Eine wichtige Rolle spielt aber auch das Internet. Das gilt nicht nur für die Bezahlmodalitäten im Internethandel und beim E-Commerce, sondern auch beim Konsumentenkredit von Finanzierungsinstituten. Der Konsumentenkredit war einmal ein Exot unter den Krediten. Das hat sich grundlegend und nicht zuletzt durch den verschärften Wettbewerb unter den Banken geändert. Kritisch fragt das DIW, ob die Institute, vor allem beim Onlinekredit, die Einkommenssituation ihrer Kreditkunden vor der Vergabe ausreichend prüfen. Das gilt nach Einschätzung des DIW vor allem für neue Internetplattformen, die oft "marktschreierisch" ihr Angebot mit einem aggressiven Marketing bekannt machen. Werden wichtige Faktoren wie das Monatsgehalt, die Miete oder weitere individuelle Risiken ausreichend geprüft? Inwieweit werden Ausfallrisiken in Kauf genommen? Dabei ist allerdings weiterhin anzumerken, dass die Solidität der privaten Kreditnehmer in Deutschland hervorragend ist. Rund 98 Prozent aller Kredite werden ordnungsgemäß zurückgezahlt. Nur Finnland und Luxemburg haben ein noch besseres Zahlungsverhalten – dagegen fallen rund zehn Prozent der Kredite in Italien, Irland und Portugal aus.

Eine große Rolle für die im langfristigen Trend zunehmende Finanzierung über Konsumentenkredite spielt natürlich auch die Zinssituation. Auch im Zusammenhang mit Verbraucherkrediten ist, jedenfalls in der Werbung, vielfach die Rede vom "Null-Prozent-Kredit" beim Zins die Rede.

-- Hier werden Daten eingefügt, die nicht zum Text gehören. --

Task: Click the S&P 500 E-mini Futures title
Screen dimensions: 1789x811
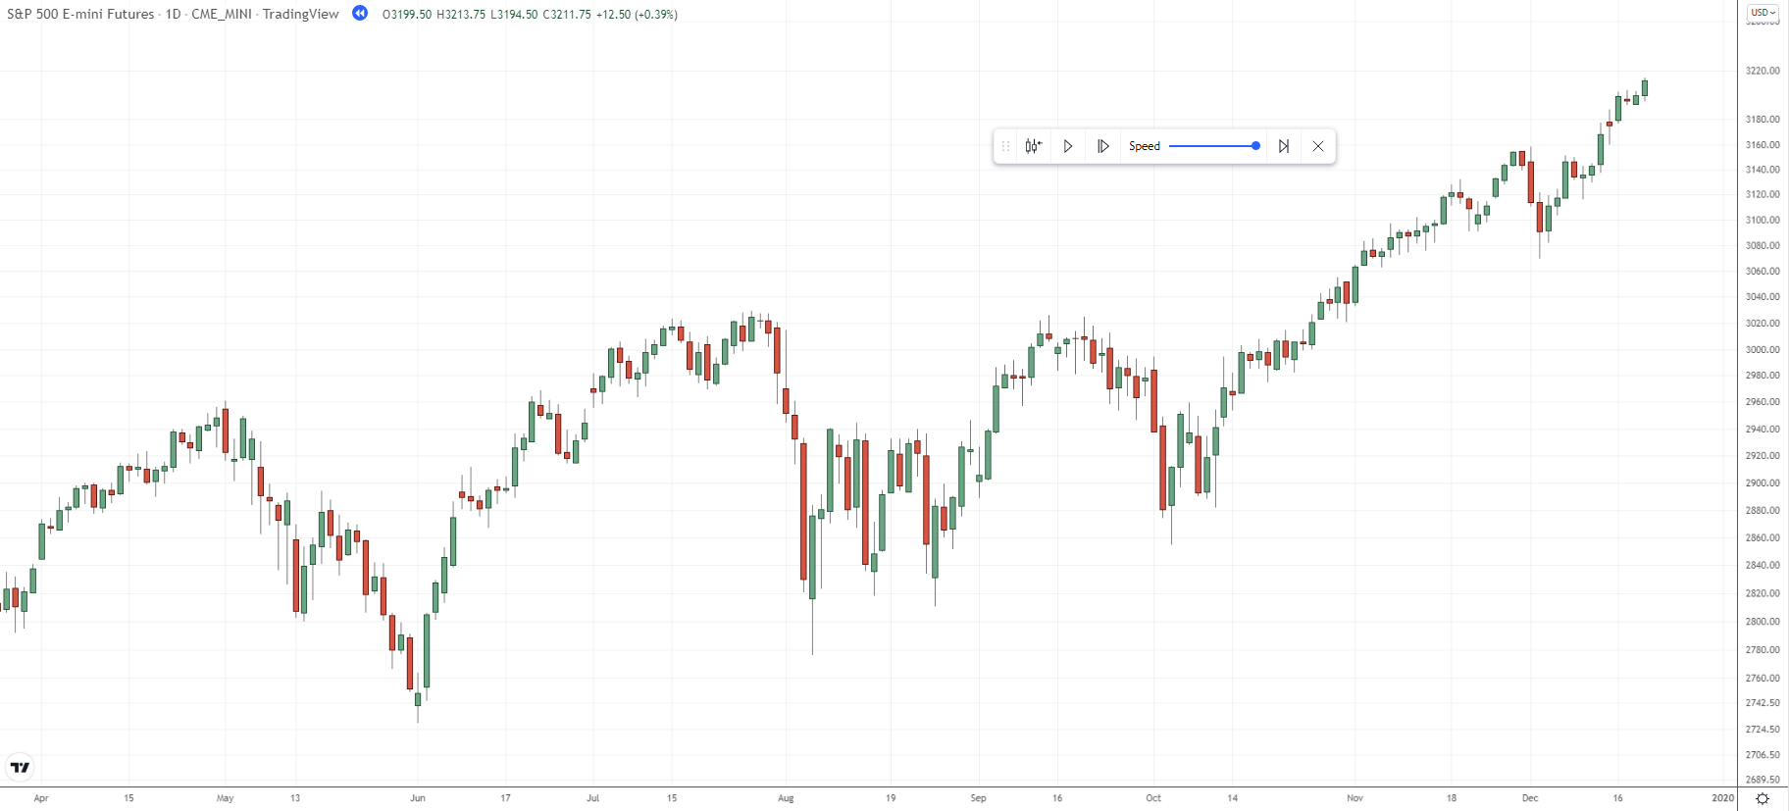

Das Volumen der Konsumentenkredite an private Haushalte hat im Februar 2020 einen Höhepunkt mit über 200 Milliarden Euro erreicht. Wohl auch im Zuge des ersten Lockdowns im Frühjahr 2020 war der Umfang der Kredite auf 198 Milliarden zurückgegangen. Destatis weist nun noch aktuellere Zahlen aus: Gegenüber dem Vorjahr habe die Anzahl der Kreditverträge sogar in den letzten Wochen leicht zugenommen. Dies hängt nicht zuletzt damit zusammen, dass die Online-Transaktionen seit der Corona-Krise ebenfalls gegenüber 2019 im laufenden Jahr zulegten. Der Verbraucher nutzt für den Konsum das Online-Angebot und er finanziert den Kauf. Auch dies wird dann zeitversetzt für eine höhere Überschuldung und schließlich auch für mehr Verbraucherinsolvenzen im nächsten Jahr sorgen.